Cost transparency through self-hosted LiteLLM

Another aspect that is crucial for me: I run a self-hosted LiteLLM as a proxy. LiteLLM acts as a unified interface to various LLM providers while offering full cost transparency. Every API call is logged, token usage is broken down, and costs are presented in a traceable way per model, per key, and per request.

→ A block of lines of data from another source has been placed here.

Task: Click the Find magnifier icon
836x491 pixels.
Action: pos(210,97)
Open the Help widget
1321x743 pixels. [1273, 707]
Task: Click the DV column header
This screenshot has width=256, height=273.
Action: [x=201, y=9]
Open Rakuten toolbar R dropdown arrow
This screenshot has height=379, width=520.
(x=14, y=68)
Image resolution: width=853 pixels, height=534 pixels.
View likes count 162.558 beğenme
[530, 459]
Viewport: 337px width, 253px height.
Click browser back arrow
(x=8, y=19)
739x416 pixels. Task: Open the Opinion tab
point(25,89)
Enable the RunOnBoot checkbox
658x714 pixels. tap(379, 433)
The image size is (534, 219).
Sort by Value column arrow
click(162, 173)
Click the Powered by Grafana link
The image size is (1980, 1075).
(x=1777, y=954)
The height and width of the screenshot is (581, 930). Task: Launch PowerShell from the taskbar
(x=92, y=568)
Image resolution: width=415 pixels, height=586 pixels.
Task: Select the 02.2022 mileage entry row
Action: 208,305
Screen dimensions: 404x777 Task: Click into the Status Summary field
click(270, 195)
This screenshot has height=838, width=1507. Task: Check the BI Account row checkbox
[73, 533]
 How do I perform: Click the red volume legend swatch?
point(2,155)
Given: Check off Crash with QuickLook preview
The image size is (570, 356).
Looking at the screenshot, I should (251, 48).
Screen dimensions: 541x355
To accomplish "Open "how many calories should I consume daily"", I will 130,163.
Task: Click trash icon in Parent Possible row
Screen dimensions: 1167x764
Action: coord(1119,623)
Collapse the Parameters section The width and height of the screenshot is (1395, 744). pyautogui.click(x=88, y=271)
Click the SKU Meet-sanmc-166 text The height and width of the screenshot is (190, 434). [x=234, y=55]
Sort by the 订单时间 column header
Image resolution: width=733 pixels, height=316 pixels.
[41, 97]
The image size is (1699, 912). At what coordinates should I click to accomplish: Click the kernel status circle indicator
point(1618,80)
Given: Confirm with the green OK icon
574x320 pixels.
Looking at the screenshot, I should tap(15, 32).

This is especially relevant for a model like GLM-5.2, which can consume significant amounts of tokens due to its long contexts and coding-agent scenarios. Through LiteLLM I always have an overview of which model consumes how many tokens and what that costs. It also allows me to flexibly switch between different models and compare costs directly.

Conclusion

GLM-5.2 is a serious step forward for open-source models in the area of coding agents. The combination of the 1M token context, strong coding performance, and MIT license makes it an attractive choice for developers who value independence and transparency. Together with OpenCode as a CLI agent and a self-hosted LiteLLM, you get a setup in which you retain full control over your infrastructure and costs without having to sacrifice performance.

More information about GLM-5.2 can be found in the official blog post; the model weights are available on HuggingFace.